*What needs to be done*
Copy every line in the records below that contains the word "computer".

++++++

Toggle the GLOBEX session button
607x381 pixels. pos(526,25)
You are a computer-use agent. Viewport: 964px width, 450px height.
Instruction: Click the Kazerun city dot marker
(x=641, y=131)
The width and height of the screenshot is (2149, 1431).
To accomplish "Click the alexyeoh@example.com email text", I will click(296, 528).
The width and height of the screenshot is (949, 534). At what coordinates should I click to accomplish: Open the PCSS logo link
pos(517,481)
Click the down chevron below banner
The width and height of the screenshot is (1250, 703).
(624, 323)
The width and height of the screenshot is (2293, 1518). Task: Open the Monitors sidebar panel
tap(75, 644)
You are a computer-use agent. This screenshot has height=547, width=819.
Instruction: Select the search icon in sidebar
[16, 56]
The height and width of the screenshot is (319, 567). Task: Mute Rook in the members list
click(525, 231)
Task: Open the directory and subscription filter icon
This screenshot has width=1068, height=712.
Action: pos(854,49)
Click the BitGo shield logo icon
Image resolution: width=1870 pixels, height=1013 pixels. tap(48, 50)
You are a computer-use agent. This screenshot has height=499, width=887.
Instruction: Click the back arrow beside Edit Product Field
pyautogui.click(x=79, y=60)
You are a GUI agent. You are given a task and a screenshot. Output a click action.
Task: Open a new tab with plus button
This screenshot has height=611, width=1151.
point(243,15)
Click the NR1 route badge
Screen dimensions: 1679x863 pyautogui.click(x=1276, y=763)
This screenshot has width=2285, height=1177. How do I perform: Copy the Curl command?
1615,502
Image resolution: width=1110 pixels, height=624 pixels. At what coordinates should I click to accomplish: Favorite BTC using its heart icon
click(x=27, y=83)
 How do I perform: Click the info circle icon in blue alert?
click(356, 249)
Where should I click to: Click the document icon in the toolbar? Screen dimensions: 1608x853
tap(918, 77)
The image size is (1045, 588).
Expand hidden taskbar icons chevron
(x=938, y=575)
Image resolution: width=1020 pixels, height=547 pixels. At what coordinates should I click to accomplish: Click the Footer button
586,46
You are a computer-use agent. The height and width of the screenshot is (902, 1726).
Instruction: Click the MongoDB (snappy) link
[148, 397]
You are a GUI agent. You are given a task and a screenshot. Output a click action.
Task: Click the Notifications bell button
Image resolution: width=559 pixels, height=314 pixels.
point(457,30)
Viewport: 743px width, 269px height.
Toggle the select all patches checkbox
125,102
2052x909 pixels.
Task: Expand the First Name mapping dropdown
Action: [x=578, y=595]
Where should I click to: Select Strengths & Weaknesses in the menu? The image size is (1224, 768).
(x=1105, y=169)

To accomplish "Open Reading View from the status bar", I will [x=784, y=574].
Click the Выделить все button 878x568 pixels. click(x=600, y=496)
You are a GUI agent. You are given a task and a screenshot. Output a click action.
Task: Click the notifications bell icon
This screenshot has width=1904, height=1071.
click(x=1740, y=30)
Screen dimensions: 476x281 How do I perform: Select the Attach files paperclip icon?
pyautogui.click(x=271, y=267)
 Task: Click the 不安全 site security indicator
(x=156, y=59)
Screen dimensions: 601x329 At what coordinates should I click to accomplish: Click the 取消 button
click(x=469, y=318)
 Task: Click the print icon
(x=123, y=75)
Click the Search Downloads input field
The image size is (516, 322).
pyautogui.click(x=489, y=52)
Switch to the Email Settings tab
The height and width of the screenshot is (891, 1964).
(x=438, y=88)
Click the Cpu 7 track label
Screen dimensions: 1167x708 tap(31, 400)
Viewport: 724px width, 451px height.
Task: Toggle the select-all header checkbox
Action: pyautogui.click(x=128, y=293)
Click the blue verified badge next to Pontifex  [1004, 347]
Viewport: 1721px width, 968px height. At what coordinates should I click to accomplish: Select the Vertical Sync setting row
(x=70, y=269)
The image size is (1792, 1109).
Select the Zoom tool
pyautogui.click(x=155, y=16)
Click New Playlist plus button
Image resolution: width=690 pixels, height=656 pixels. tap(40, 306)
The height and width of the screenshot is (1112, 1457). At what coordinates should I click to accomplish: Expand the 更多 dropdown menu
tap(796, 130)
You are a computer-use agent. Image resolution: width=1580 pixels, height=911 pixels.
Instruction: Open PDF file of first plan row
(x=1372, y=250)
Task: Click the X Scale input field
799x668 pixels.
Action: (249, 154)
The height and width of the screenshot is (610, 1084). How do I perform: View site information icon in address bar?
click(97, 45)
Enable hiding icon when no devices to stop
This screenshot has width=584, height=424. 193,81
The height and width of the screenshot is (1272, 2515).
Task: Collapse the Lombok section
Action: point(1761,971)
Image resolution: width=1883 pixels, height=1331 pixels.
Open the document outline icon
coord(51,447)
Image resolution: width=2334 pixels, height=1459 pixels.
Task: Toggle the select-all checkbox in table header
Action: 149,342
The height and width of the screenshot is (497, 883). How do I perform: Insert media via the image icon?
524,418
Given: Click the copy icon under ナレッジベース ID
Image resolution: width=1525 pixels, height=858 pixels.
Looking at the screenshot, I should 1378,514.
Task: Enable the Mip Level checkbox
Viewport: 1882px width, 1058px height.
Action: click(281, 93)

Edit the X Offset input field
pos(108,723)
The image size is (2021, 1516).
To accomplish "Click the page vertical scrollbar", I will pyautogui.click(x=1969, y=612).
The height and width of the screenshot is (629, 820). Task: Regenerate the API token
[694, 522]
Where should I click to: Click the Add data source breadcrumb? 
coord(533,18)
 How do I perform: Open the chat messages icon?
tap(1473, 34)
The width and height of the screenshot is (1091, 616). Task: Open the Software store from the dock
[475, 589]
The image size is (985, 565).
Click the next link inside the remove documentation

++++++

*Answer for the task*
You are a computer-use agent. Viewport: 964px width, 450px height.
You are a computer-use agent. This screenshot has height=547, width=819.
You are a computer-use agent. This screenshot has height=499, width=887.
You are a computer-use agent. The height and width of the screenshot is (902, 1726).
You are a computer-use agent. Image resolution: width=1580 pixels, height=911 pixels.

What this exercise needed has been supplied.